|Sure, it's been a long, hectic week. But I am still smiling! Aren't you?|
This week has flown by, hasn't it? Fridays bring an opportunity to reflect on how blessed I feel. Working at the things one feels passionate about brings me as much joy as connecting with all the new and interesting people I meet along the way.
I've been reflecting on life's expectations, that is, what so many want from life and where they want that to take them. Whether this is in the real of our professional or personal lives one item in the path to fulfillment and happiness remains clear.
Your expectations are based in large part on your choices.
There are those who say, "No expectations? No disappointments." Forgive me for saying so but on this I tend to be a contrarian.
Sure, I know that we live in a very imperfect world, Business, politics, it's all very human. We often see things that cause our heads to spin. We feel that we are not in control of our circumstances. While to some extent that is true, there are always options. It's our choice as to whether we recognize them or not.
But I am a believer in standards. There are those who have said to me that life would be better if I just reduced my standards. Nonsense. I see those standards as my way of filtering out those who do not act in conjunction with my best interests or my goals.
I housesit for a couple here in Hawaii when they travel. Before their latest departure, my friend's husband related to me a lesson he learned about trust and expectations from over 30 years ago.
Arriving in California from Malaysia, Al found a job working for an employer who required a certain type of uniform to be worn. Fair enough -and delighted to have landed his first job in America- he purchased his uniform and returned to work three days later as instructed.
When Al arrived a different supervisor was on duty. So, when Al introduced himself to this other supervisor he shook his head and said, "I never hired you. The other guy is not in charge. I am."
That left its mark on Al. He never forgot that lesson. Can you blame him?

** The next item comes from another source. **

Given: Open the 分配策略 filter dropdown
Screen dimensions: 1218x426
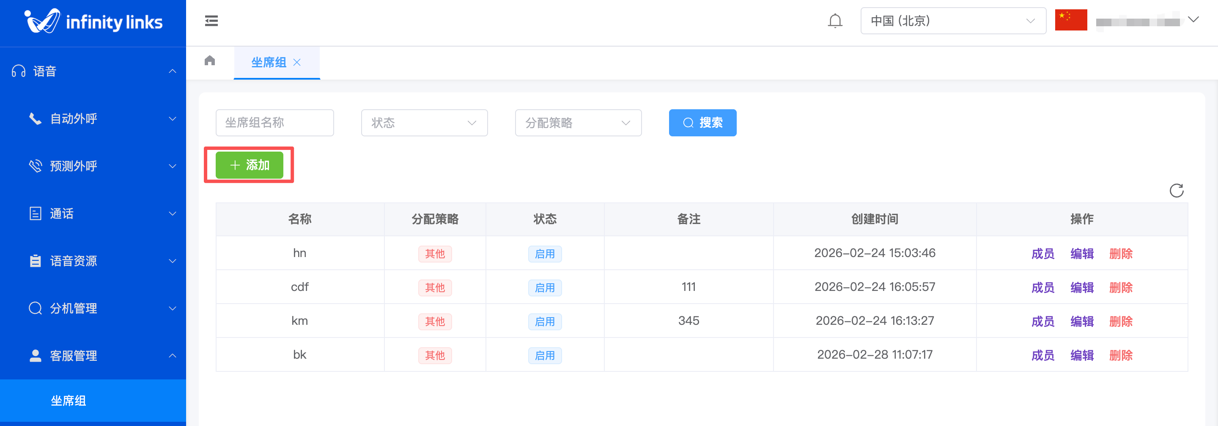Looking at the screenshot, I should click(578, 123).
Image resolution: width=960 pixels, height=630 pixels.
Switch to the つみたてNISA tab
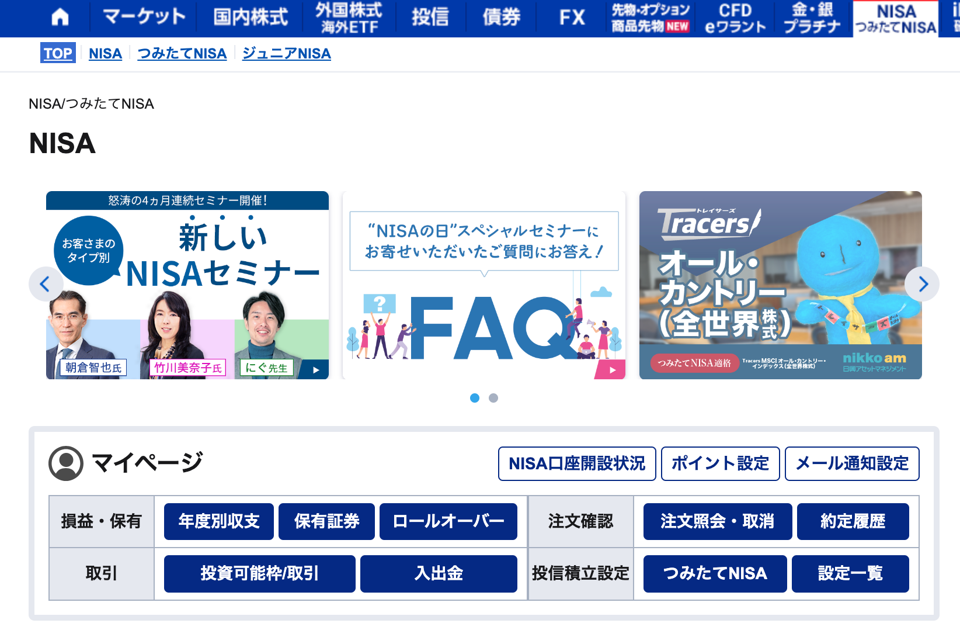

I've had more than my share of those who came into my path, gave glowing accounts of how they'd like to help build my own projects to fruition -only to reveal that their interests were far removed from mine, and their standards far, far below. Those souls do not stay around long at all.

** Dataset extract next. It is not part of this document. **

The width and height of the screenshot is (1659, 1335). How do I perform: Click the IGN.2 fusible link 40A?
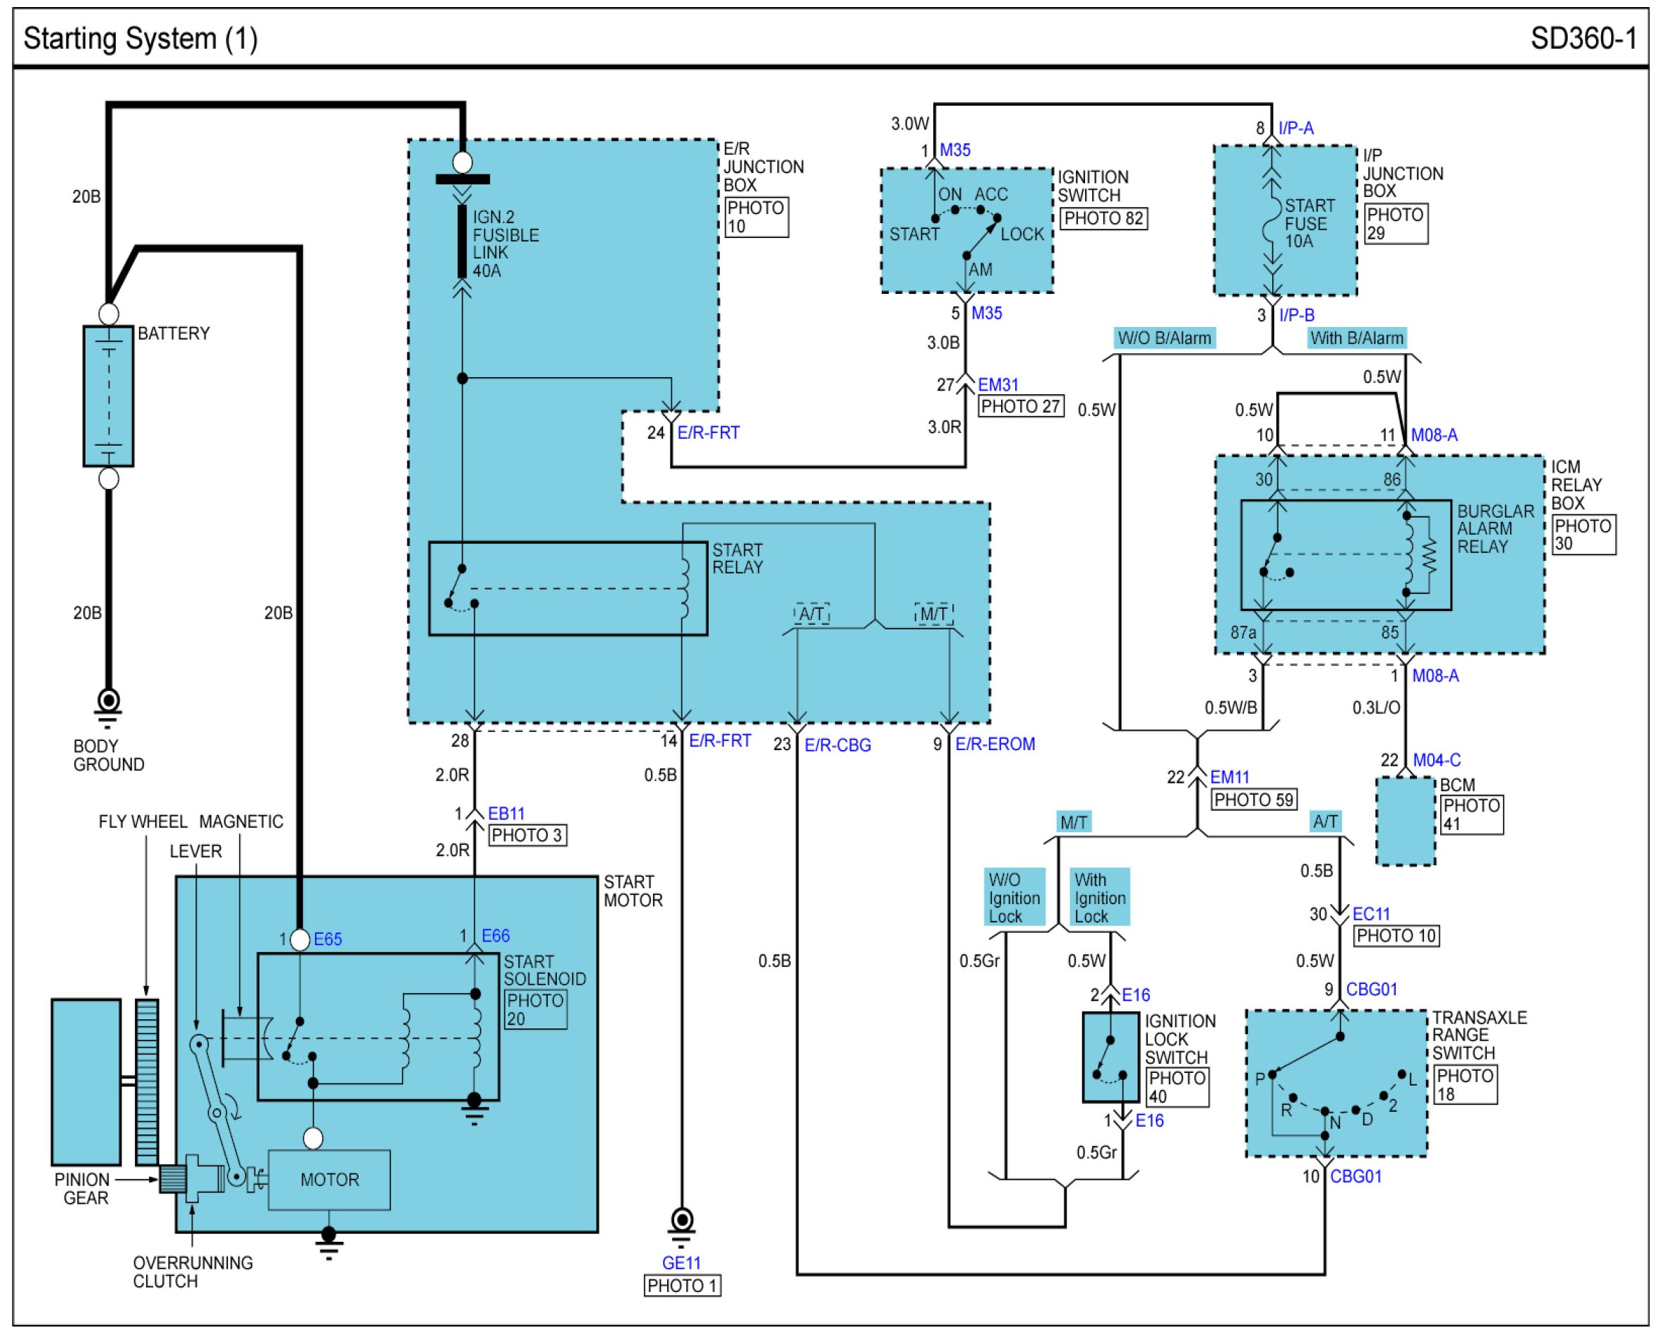pyautogui.click(x=462, y=242)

As we head into the weekend it's wise to reflect on our choices, to accept the fact and no matter how well-intentioned you are not everyone wants to reciprocate your good will or buy into your vision. As All did years ago, I learned to take responsibility for both my choices and my expectations of others. People have flaws. Some know this, many do not, many prefer not to.

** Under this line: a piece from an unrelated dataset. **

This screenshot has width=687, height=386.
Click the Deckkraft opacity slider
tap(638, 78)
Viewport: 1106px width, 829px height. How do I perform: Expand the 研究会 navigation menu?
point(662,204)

If you are being shortchanged or feel taken advantage of do not be afraid to sever your ties. The choice is always yours. If righteous anger is the result on your end let me be the first to remind you that you may have every right to be so.
Make the choice to realistically surround yourself with those who share your vision and your values. Make the choice to sever your ties to those who do not measure up. Your expectations are exactly that -yours. Never forget that.
Jeffrey Bingham Mead is the founder and president of The Pacific Learning Consortium.